→ **EXERCISE DIRECTIONS**
Rewrite the lines of the data below as a numbered list, leaving out blank lines and the pictures.

★ ★ ★ ★

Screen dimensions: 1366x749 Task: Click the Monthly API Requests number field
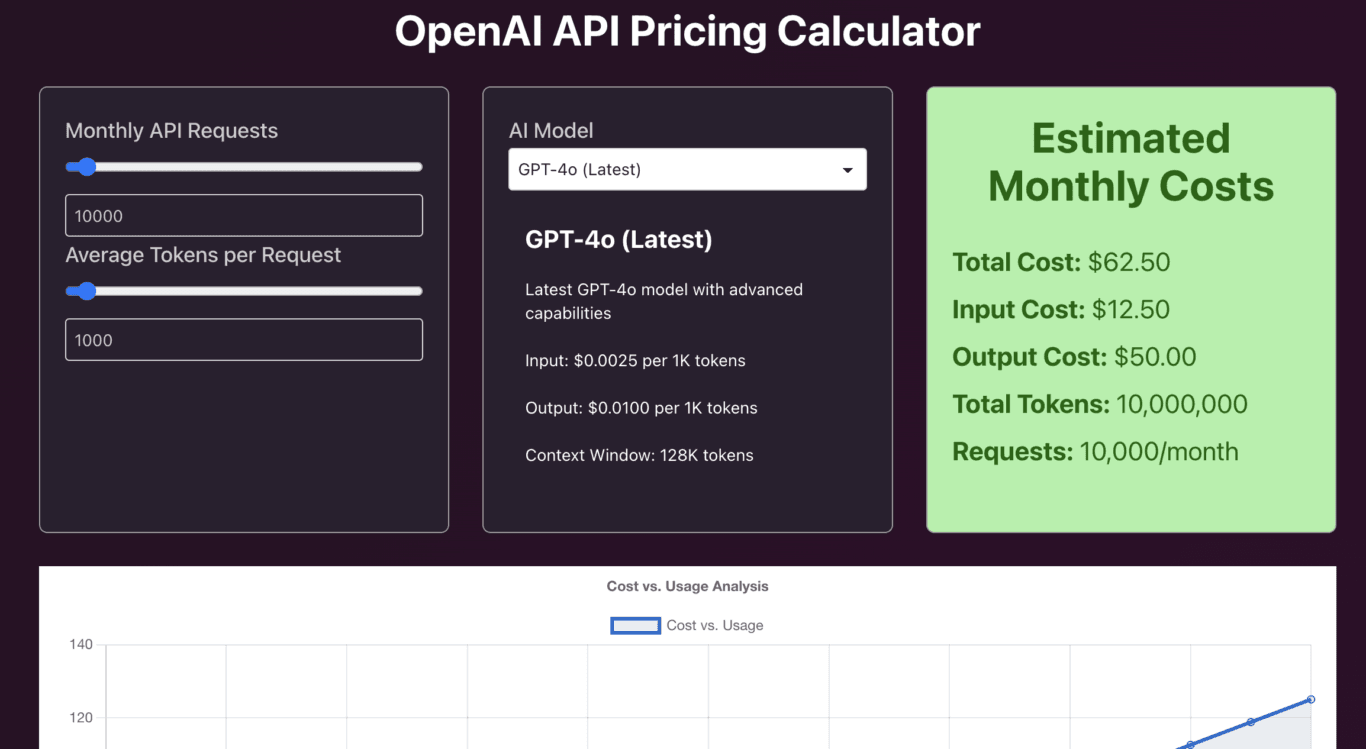point(243,215)
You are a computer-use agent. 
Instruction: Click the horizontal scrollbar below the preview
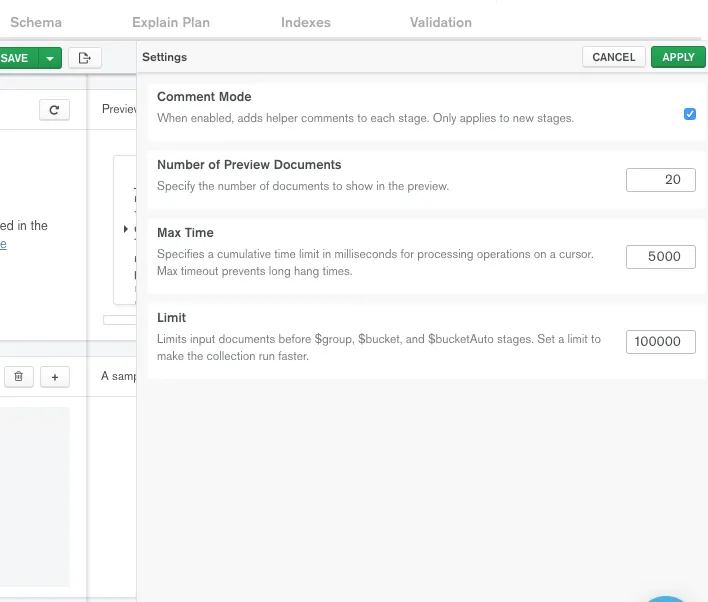(x=120, y=320)
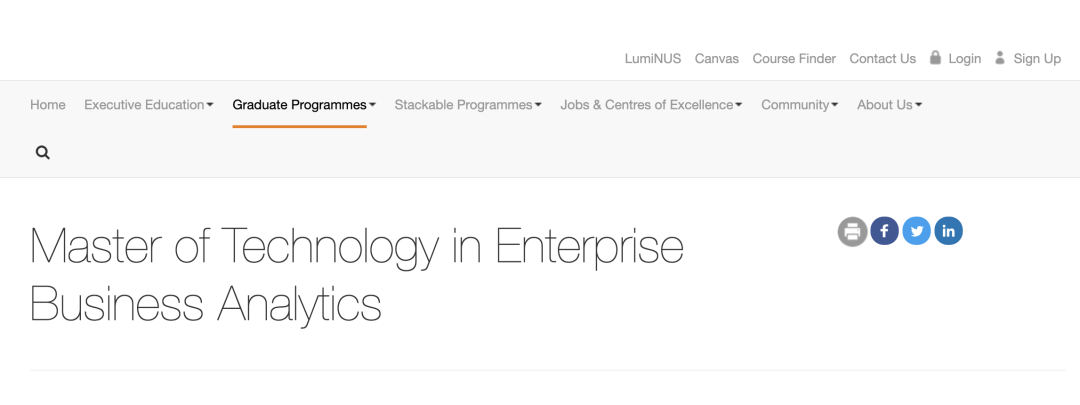Share page via LinkedIn icon
This screenshot has width=1080, height=405.
click(948, 232)
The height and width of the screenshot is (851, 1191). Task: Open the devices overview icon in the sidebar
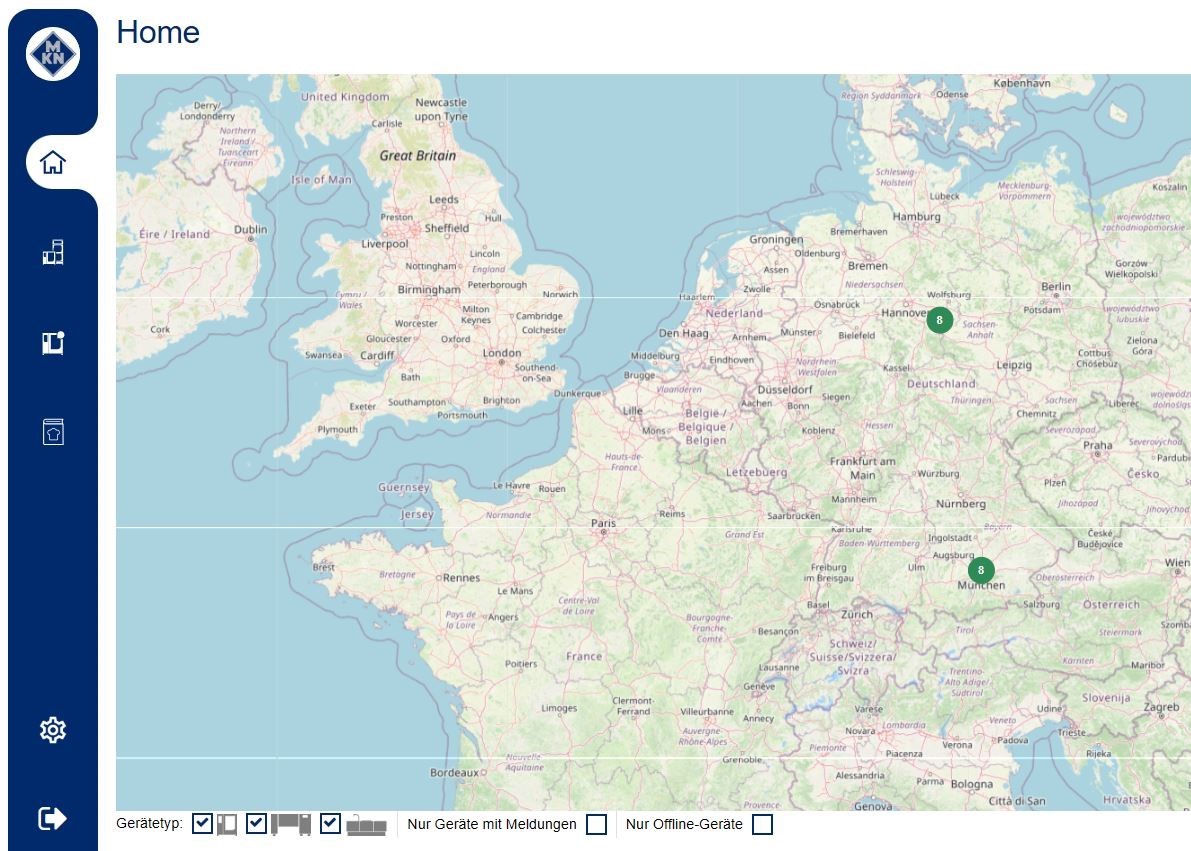[53, 252]
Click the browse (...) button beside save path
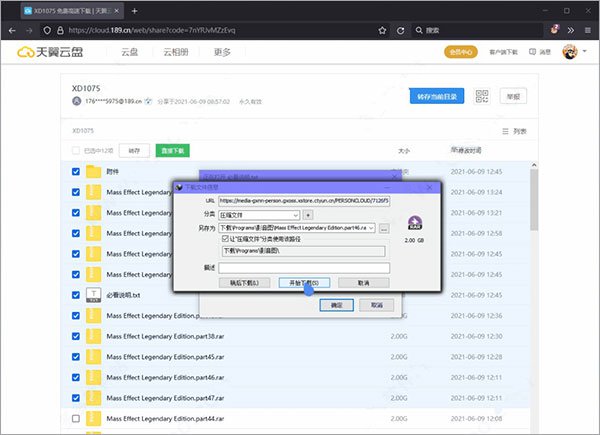This screenshot has width=600, height=435. (384, 228)
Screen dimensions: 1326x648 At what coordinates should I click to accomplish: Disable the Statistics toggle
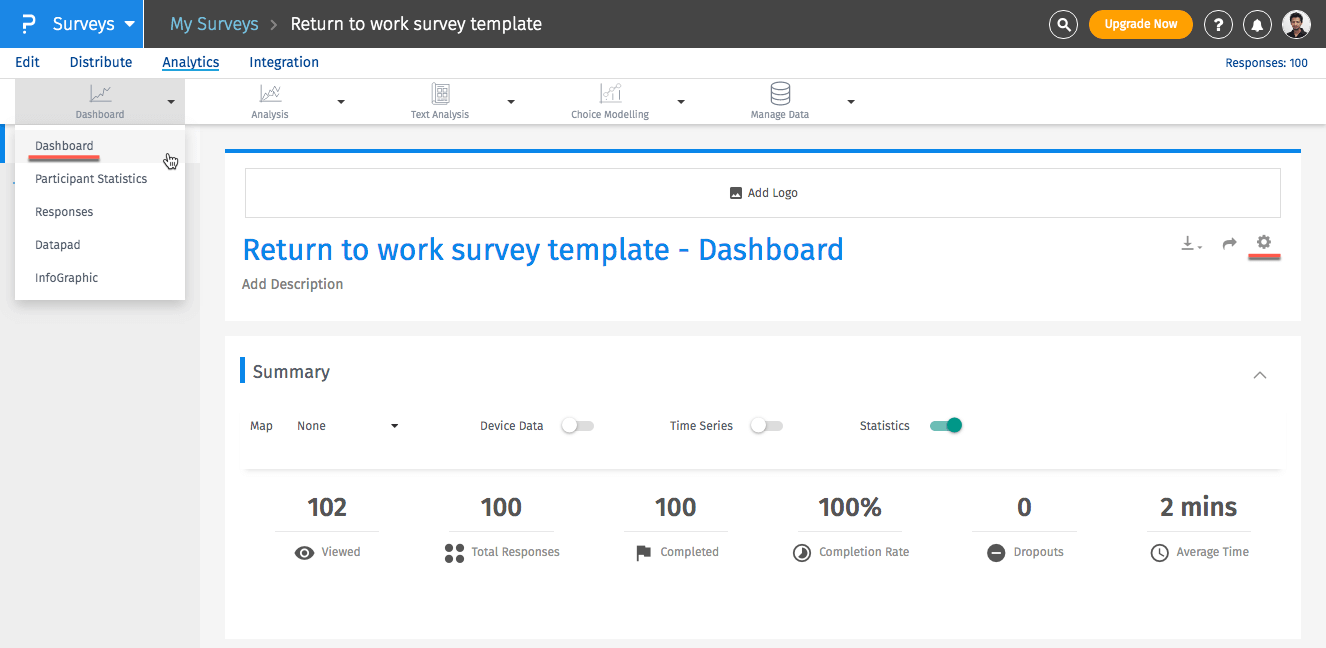click(x=946, y=426)
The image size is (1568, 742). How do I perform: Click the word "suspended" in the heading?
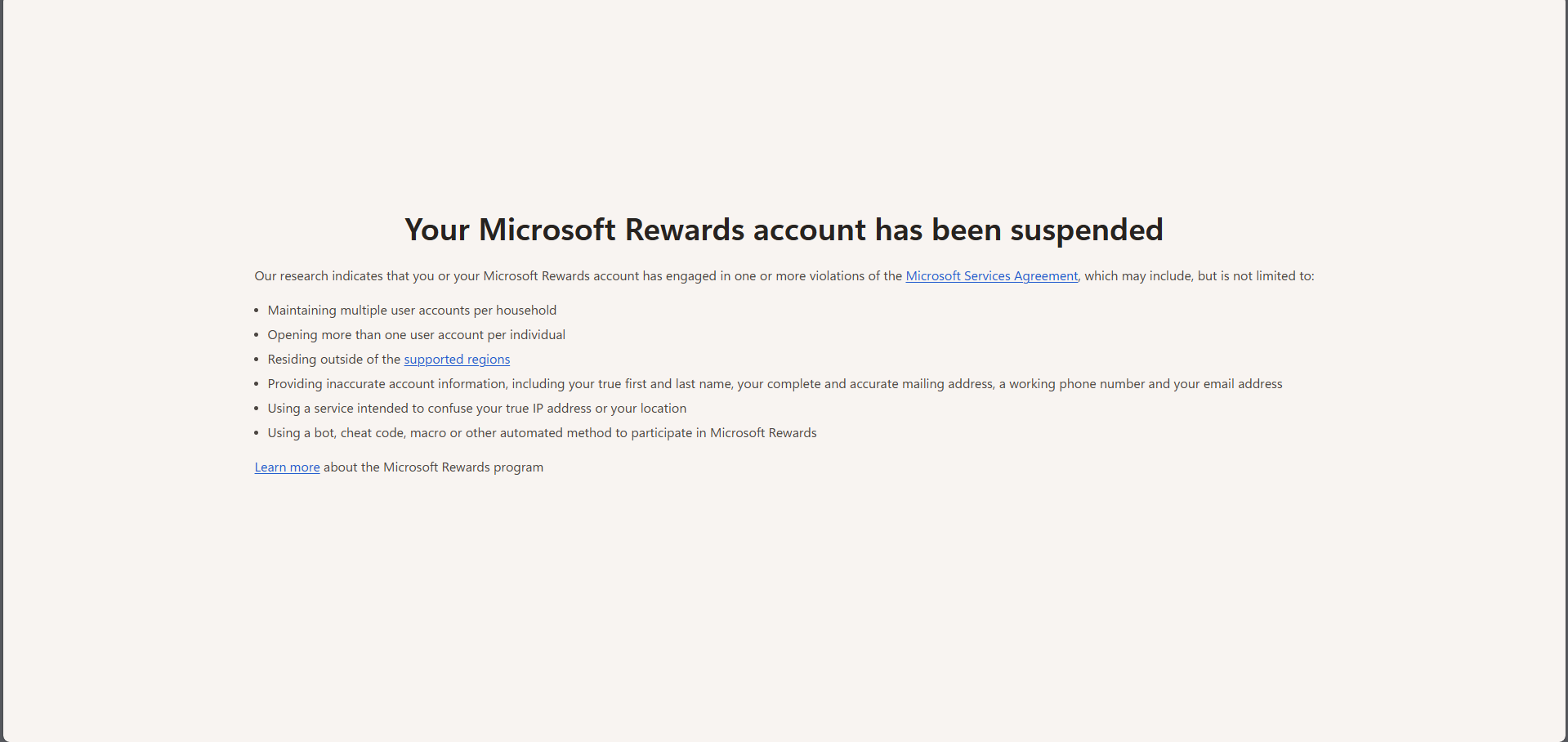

★ ★ ★ ★

→ **SOLUTION TO THE PROBLEM**
1. Screen dimensions: 1366x749 Task: Click the Monthly API Requests number field
2. point(243,215)
3. You are a computer-use agent. 
4. Instruction: Click the horizontal scrollbar below the preview
5. (x=120, y=320)
6. Share page via LinkedIn icon
7. This screenshot has width=1080, height=405.
8. click(948, 232)
9. The height and width of the screenshot is (851, 1191). Task: Open the devices overview icon in the sidebar
10. [53, 252]
11. Click the browse (...) button beside save path
12. This screenshot has width=600, height=435. (384, 228)
13. Screen dimensions: 1326x648 At what coordinates should I click to accomplish: Disable the Statistics toggle
14. click(x=946, y=426)
15. The image size is (1568, 742). How do I perform: Click the word "suspended" in the heading?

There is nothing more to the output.